#### TASK DETAILS
The answer must consist only of the lines from the line with "Viewport: 606px width, 440px" to the line with "Click the info", both included, exactly as they stand below.

#### DATASET
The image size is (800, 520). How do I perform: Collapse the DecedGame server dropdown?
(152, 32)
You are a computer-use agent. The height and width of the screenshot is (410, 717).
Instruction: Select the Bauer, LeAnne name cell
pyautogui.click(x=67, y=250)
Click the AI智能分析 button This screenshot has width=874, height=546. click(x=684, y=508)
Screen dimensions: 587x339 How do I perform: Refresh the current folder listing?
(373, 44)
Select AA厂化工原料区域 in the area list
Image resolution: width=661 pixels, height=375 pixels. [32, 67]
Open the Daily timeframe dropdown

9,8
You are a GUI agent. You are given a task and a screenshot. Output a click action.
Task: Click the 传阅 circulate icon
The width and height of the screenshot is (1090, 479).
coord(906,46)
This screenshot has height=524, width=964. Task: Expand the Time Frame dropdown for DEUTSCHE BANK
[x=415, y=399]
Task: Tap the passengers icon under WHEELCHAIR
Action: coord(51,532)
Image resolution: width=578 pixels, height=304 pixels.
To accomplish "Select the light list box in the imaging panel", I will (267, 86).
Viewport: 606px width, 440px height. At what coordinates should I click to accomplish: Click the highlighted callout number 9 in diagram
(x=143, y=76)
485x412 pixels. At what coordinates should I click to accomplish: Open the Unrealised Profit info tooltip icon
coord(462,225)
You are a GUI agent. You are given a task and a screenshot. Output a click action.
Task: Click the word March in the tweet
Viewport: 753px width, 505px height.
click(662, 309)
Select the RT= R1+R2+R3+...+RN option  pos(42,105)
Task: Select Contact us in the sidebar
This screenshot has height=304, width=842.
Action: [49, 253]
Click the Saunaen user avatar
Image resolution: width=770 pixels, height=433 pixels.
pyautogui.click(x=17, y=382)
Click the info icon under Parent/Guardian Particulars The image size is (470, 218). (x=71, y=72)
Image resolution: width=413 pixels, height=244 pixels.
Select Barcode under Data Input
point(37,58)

#### RESULT FOR THIS TASK
Viewport: 606px width, 440px height. At what coordinates should I click to accomplish: Click the highlighted callout number 9 in diagram
(x=143, y=76)
485x412 pixels. At what coordinates should I click to accomplish: Open the Unrealised Profit info tooltip icon
coord(462,225)
You are a GUI agent. You are given a task and a screenshot. Output a click action.
Task: Click the word March in the tweet
Viewport: 753px width, 505px height.
click(662, 309)
Select the RT= R1+R2+R3+...+RN option  pos(42,105)
Task: Select Contact us in the sidebar
This screenshot has height=304, width=842.
Action: [49, 253]
Click the Saunaen user avatar
Image resolution: width=770 pixels, height=433 pixels.
pyautogui.click(x=17, y=382)
Click the info icon under Parent/Guardian Particulars The image size is (470, 218). (x=71, y=72)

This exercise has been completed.